The Valley of Fire was formed over the course of 150 million years through a process of uplifting, faulting, and erosion. The characteristic bright red sandstone formations, called “Aztec Sandstone”, are a result of the iron oxide present in the area’s sediment. When the sun shines on the formations, the monuments and formations appear as if they are on fire, hence the name “Valley of Fire”.
Image Source: Clément Bardot
In addition to the Valley’s characteristic red sandstone, the state park also contains a number of formations that consist of limestone, shales, and other conglomerates.

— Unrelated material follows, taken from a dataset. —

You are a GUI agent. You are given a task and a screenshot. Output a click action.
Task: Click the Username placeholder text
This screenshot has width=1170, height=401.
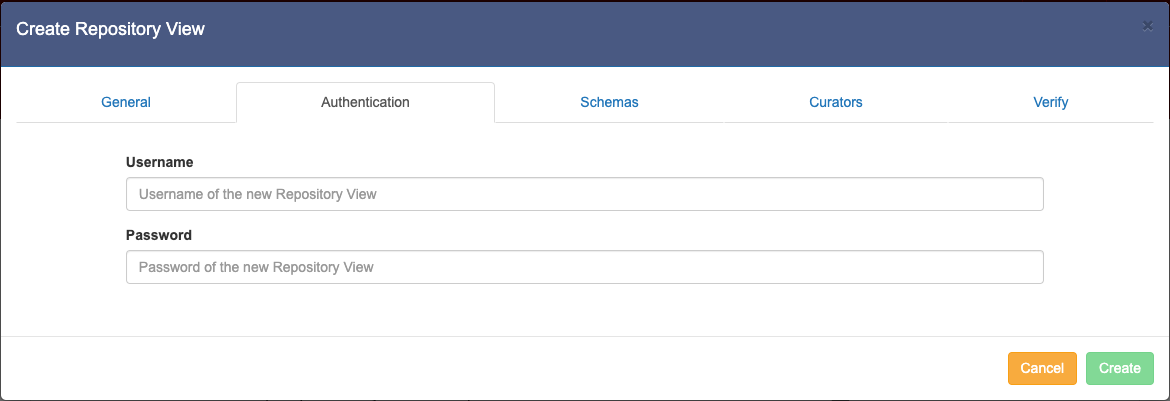click(258, 194)
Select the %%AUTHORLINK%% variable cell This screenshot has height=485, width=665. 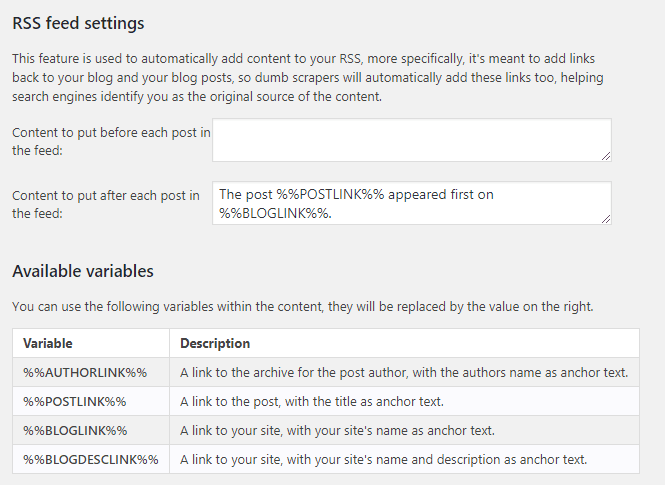[x=85, y=372]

9 Sights to See at the Valley of Fire
About an hour away from Las Vegas, the Valley of Fire’s unique history and multitude of sights to see make it an excellent alternative to the Grand Canyon if you’re looking for an adventure that’s a little closer to Sin City.

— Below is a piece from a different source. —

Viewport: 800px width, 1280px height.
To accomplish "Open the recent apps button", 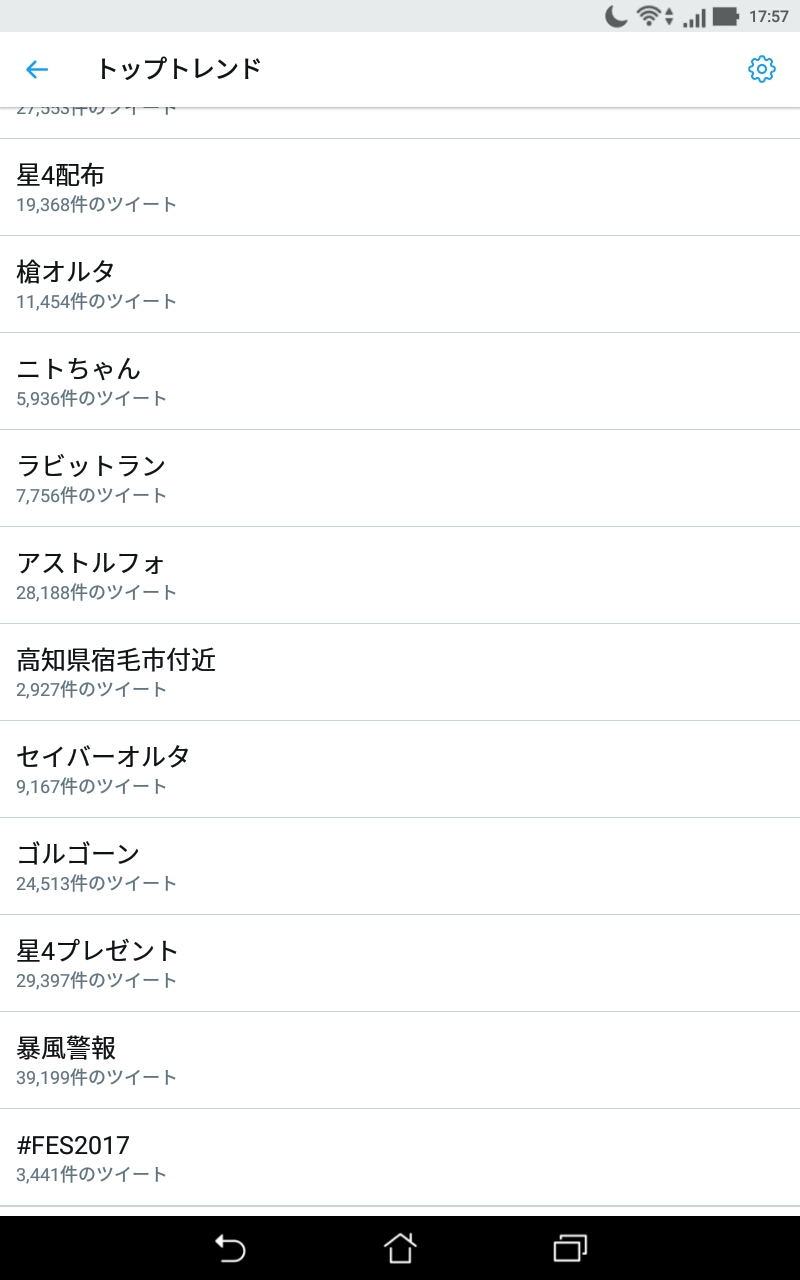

Here are some sights and viewpoints to keep your eyes peeled for:
The Valley of Fire has been home to prehistoric civilizations since 300 BCE. These ancient inhabitants, including the Basket Maker people and the Anasazi Pueblo farmers, created petroglyphs by chipping the “desert varnish” off the surface of stones throughout the Valley to reveal the lighter sandstone underneath.
Image Source: MrSilva
Petroglyphs are abundant throughout the Valley of Fire State Park – there are even some that are over 3,000 years old! The best places to find them are Atlatl Rock and Petroglyph Canyon.
2. Atlatl Rock
Atlatl Rock is a single large boulder perched atop a sandstone outcrop. Keep your eyes peeled for Atlatl Rock’s namesake petroglyph of an atlatl (a throwing stick used to throw arrows and spears before bows were invented), located at the top of the Atlatl Rock petroglyph panel. Don’t forget to check out the petroglyphs and rock art left by the Basket Maker people and Anasazi Pueblo farmers at the bottom of the Rock as well!
Image Source: MrSilva
Atlatl Rock has metal stairs so you can climb to the top of the Rock to see the petroglyphs. Climbing is otherwise prohibited, though it is allowed elsewhere in the State Park.
3. Petroglyph Canyon
Next to Atlatl Rock, Petroglyph Canyon is the best place in the Valley of Fire to see petroglyphs. The trail to Petroglyph Canyon begins at Mouse’s Tank, and it’s only a half-mile long.
Image Source: kenlund
Be sure to check out the north wall of the Canyon, where you’ll find the largest concentration of petroglyphs.
4. Mouse’s Tank
Named after “Little Mouse”, a Southern Paiute Indian who hid there in the 1890s, Mouse’s Tank is a natural stone basin that stores water year-round. It’s located at the start of Petroglyph Canyon.
5. Elephant Rock
Elephant Rock looks like – you guessed it – an elephant. It’s close to the park’s east entrance and requires a 1/3 mile hike to reach, starting from the main parking area.
Image Source: kenlund
6. Rainbow Vista
The Valley of Fire is home to more than just its characteristic red sandstone formations. Rainbow Vista features panoramic views of multi-colored sandstone stretching for miles – a distinct departure from the otherwise red landscape.
Image Source: Stan Shebs
7. Seven Sisters
The Seven Sisters are a group of tall, eroded boulders surrounded by a sandy desert. It’s the perfect location for a picnic!
8. Arch Rock
Arch Rock is a stone arch created by thousands of years of erosion. Because it’s so fragile, Arch Rock is the only other place in the state park you aren’t allowed to climb.
Image Source: Frank Kovalchek
Keep a lookout for hoodoos as you enter the park – these small piles of rock are plentiful along the park entrance. It’s said that the higher you stack the rocks, the better fortune you will have on your journey. However, hoodoos are not natural to the Valley of Fire’s landscape, so park staff ask visitors not to build them within the park’s boundaries.
Visiting the Valley of Fire
The Valley’s unique rock formations, distinctive red hue, and numerous petroglyphs are a must-see for adventurers of any age. Who would have thought that something as rugged and beautiful as the wilderness of the Valley of Fire could be located so close to the Las Vegas strip?